For 2026 agent stacks, tags propagate across multi-step trajectories. The same experiment:cot_prompt_b tag on the user request appears on the planner span, every tool call, the reranker, and the final response — turning an entire trajectory into a coherent cohort. Without that propagation, evaluating an experiment over a multi-step pipeline degenerates into manual joins.

How FutureAGI Handles Tags

FutureAGI’s approach is to make tags a first-class field on every artifact in the SDK. The fi.client.Client.log() method accepts tags on every logged event — model inputs, outputs, conversations — so a tag set at request time follows the trace through traceAI. The fi.datasets.Dataset primitive carries tags on rows, so a row marked domain:medical, complexity:hard can be filtered before evaluation. Prompts in fi.prompt.Prompt carry tags via labels and versions, so a production label on prompt v3 distinguishes it from experiment:beta on prompt v4. Annotation queues from fi.queues.AnnotationQueue carry tags on items so reviewers can prioritize — urgent, revisit, policy_review.

Concretely: an agent team running an A/B between a base prompt and a Chain-of-Thought variant tags every request with experiment:base or experiment:cot. After 48 hours, the team filters the FutureAGI dashboard by tag and runs eval-fail-rate-by-cohort with experiment as the cohort dimension.
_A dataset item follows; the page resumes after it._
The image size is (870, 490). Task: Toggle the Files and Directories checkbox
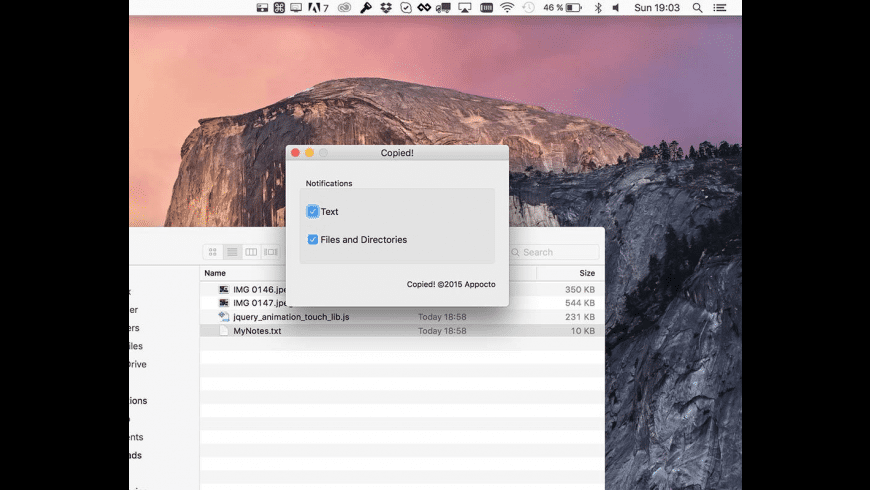(313, 240)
TaskCompletion is 0.79 on base and 0.84 on CoT — but latency-p99 is 1.4s on base and 3.1s on CoT. The decision is data-driven because both metrics share the tag dimension. None of that workflow needs a schema migration; the only contract is that the tag string is set consistently at the call site.

How to Measure or Detect It

Tags are a dimension, not a metric — but they enable every metric to be sliced:

session.tags (OTel attribute): the canonical span attribute that carries tag strings through traceAI; filter dashboards on it.
eval-fail-rate-by-cohort (dashboard signal): the canonical regression view, with tag as the cohort dimension.
AggregatedMetric: combines per-tag-cohort metrics into a single weighted score; useful when one tag dominates volume.
Tag-cardinality monitoring: very high cardinality on a tag (e.g., user-id) makes it useless as a cohort dimension and expensive to index — alert on cardinality blowups.
Per-tag evaluation runs: filter the Dataset by tag and run the eval suite on that subset; the per-cohort number is what teams act on.

Minimal Python:

from fi.client import Client

client = Client()
client.log(
    inputs={"prompt": user_input},
    outputs={"response": model_output},
    tags=["env:prod", "experiment:cot", f"customer_tier:{tier}"],
)

Common Mistakes

Using high-cardinality fields as tags. User IDs, request IDs, and timestamps belong in their own indexed fields, not in tags. Tag cardinality should stay in the hundreds or low thousands.
Adding tags reactively after an incident. Tags are most valuable when applied uniformly from day one; retroactive tagging only works on what is still in the trace store.
Free-form spelling. customer_tier:enterprise and customerTier:Enterprise look like the same tag and segment your dashboard. Pin a tag vocabulary, or you’ll silently split cohorts.
No tag for environment. Mixing prod and staging traces in one dashboard is the most common source of misleading metrics; an env: tag is non-negotiable.
Tags as a substitute for structured metadata. Customer subscription tier is structured; a churn date is structured. Don’t model them as tags or you’ll build queries on top of fragile string parsing.